My Legendary Girlfriend
My Legendary Girlfriend – The Wrong End of a Telescope
Whilst the rest of the country resolve to eat five portions of fruit or vegetables a day and enormous quantities of pumpkin seeds, the people of Glasgow remain loyal to their battered Mars bars and their super-strength lager. Average life expectancy in Kensington is 84, in Glasgow it’s 65, the lowest in Britain. Terrifying really. And yet it is these social extremes, these nihilistic habits, that make for such an impressive cultural scene. It is possible (just) to imagine David Shrigley, Franz Ferdinand or James Kelman emerging from another city, but you suspect that they wouldn’t be as distinctive.
My Legendary Girlfriend are a band who bristle with the tensions, troubles and contradictions of Glaswegian life. However, their fourth album, The Wrong End of a Telescope, is about finding solutions, “taking a step back” rather than magnifying problems (hence the telescope metaphor). The music is varied, taking in the lo-fi art rock of the Yummy Fur, the droning electronica of Kraftwerk, as well as Beatlesy pop sensibilities. Singer Paul McGazz is often compared to Mark E. Smith, but his range is wider, reserving those indignant spoken word moments for emphasis, as on A Song for Europe:
You can afford to be liberal
When you fill out your expenses.
I want to be in Europe
Just not the one you are offering.
Let’s join the communist bloc!
One of the key songs is Renaissance Man, where McGazz takes on the voice of a Glasgow Ned (the equivalent of Chav): “I’m drenched in deodorant, still smell of violence. [. . .] You wish you were like me: heavy handed sarcasm, world weary at sixteen.” The atmosphere of the song, with its mesmerising bass line and scorching synth perfectly captures the underlying threat of the Ned.

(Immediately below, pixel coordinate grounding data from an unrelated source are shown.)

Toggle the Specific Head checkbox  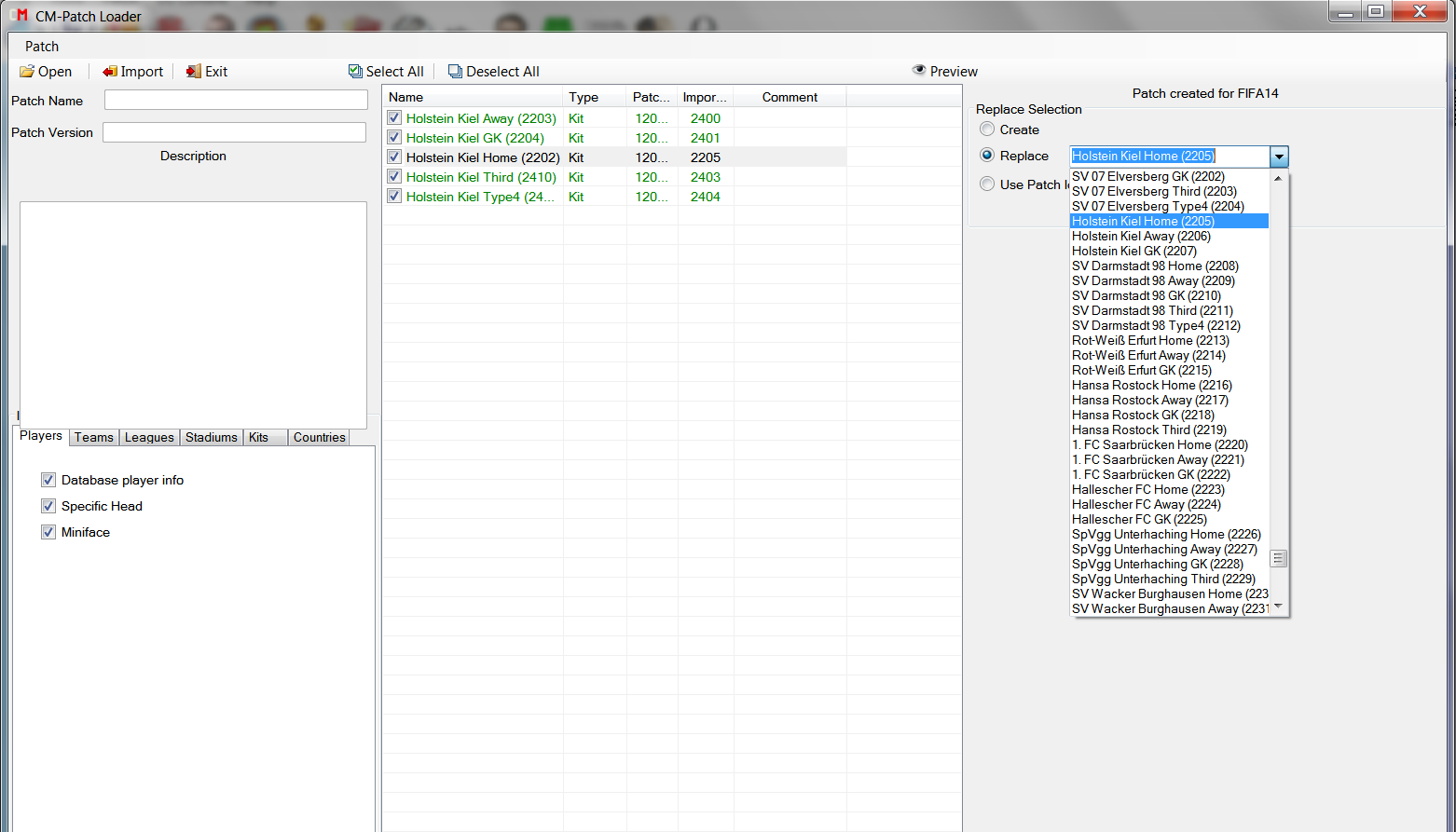(x=48, y=506)
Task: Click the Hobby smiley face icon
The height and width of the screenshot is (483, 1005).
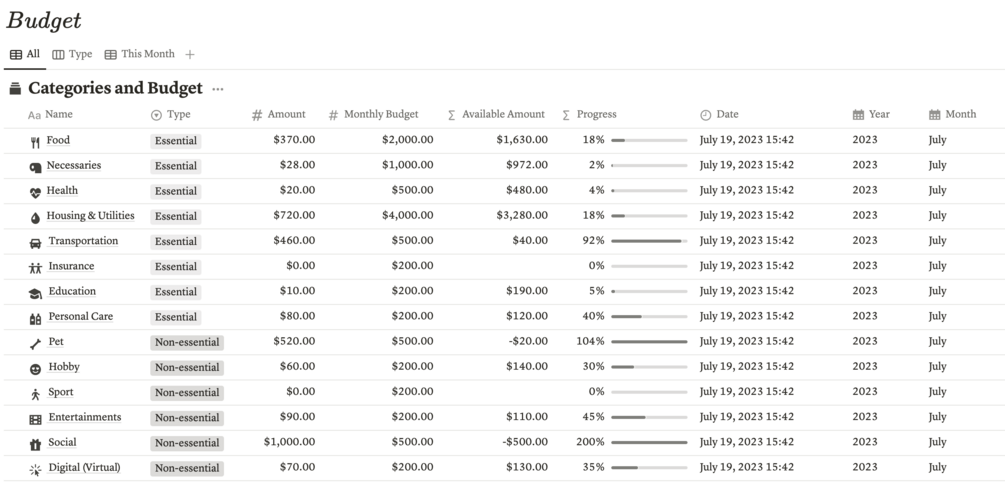Action: pos(35,368)
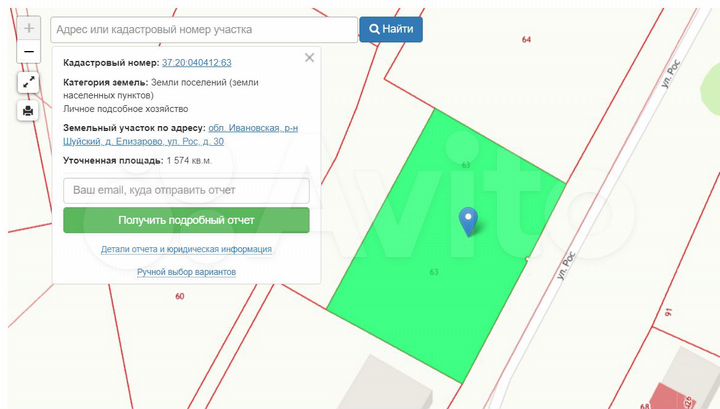The image size is (720, 409).
Task: Zoom in the map with plus button
Action: 28,29
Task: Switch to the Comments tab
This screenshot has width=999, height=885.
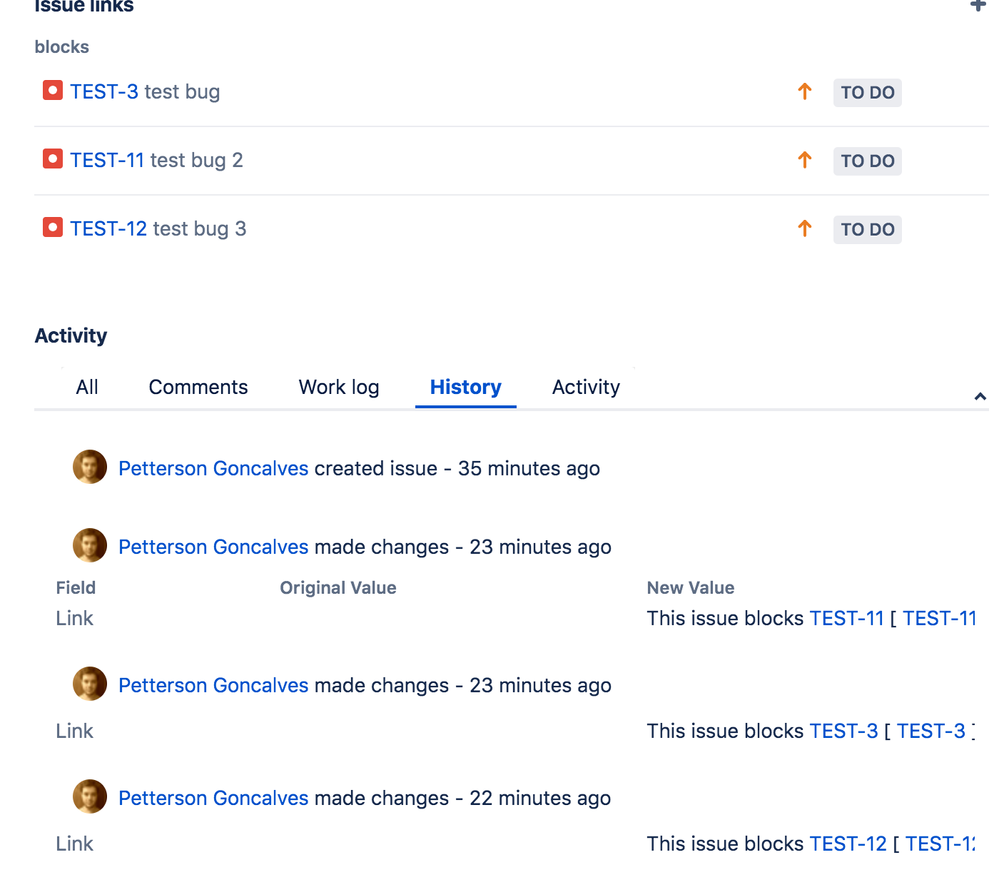Action: point(198,387)
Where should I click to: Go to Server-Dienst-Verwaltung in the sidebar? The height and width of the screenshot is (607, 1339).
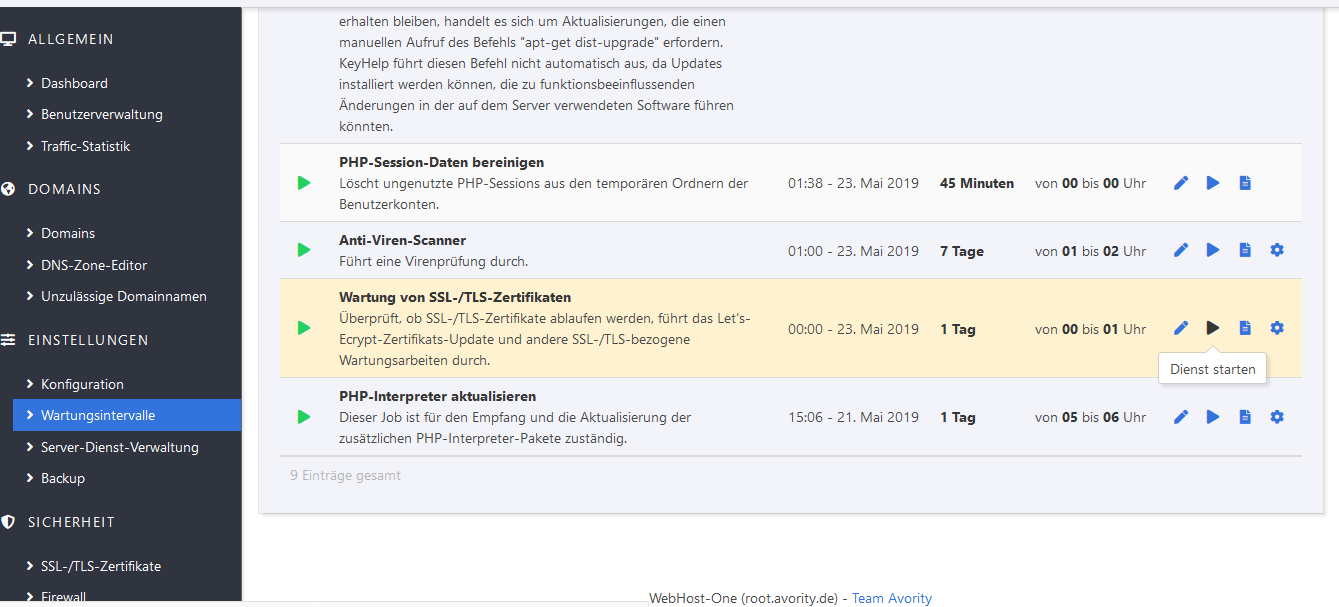coord(119,447)
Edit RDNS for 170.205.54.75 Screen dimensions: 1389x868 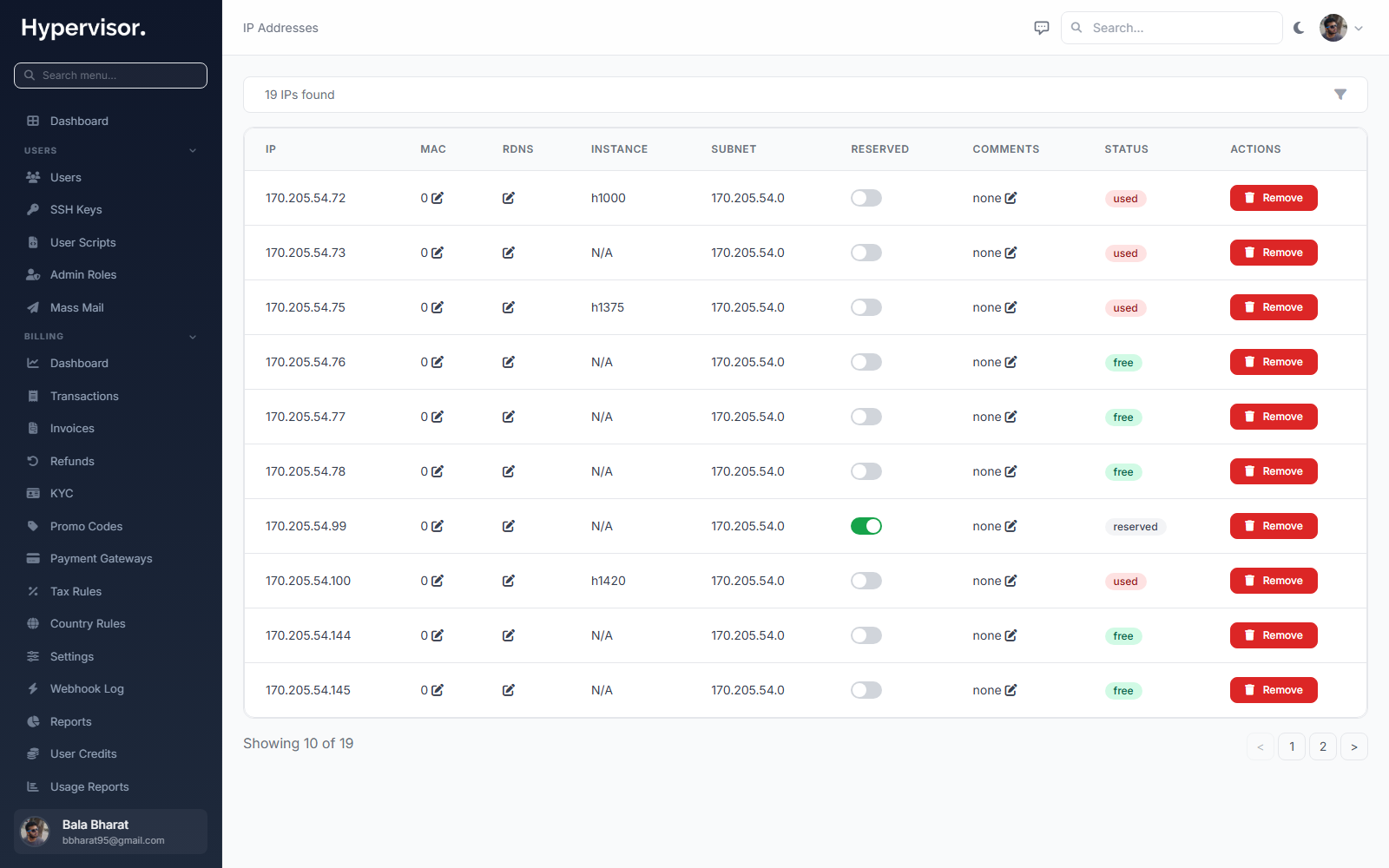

The second half of the album moves away from social problems and concentrates on the individual: Near & Far takes in “automation, autobahns and auto-tune radios” as a metaphor for alienation, Therapy is about not being able to talk to people, Ephemera is about nostalgia. Never clich餬 always finding something vital in a world that affects to be so jaded. The Wrong End of a Telescope is great achievement.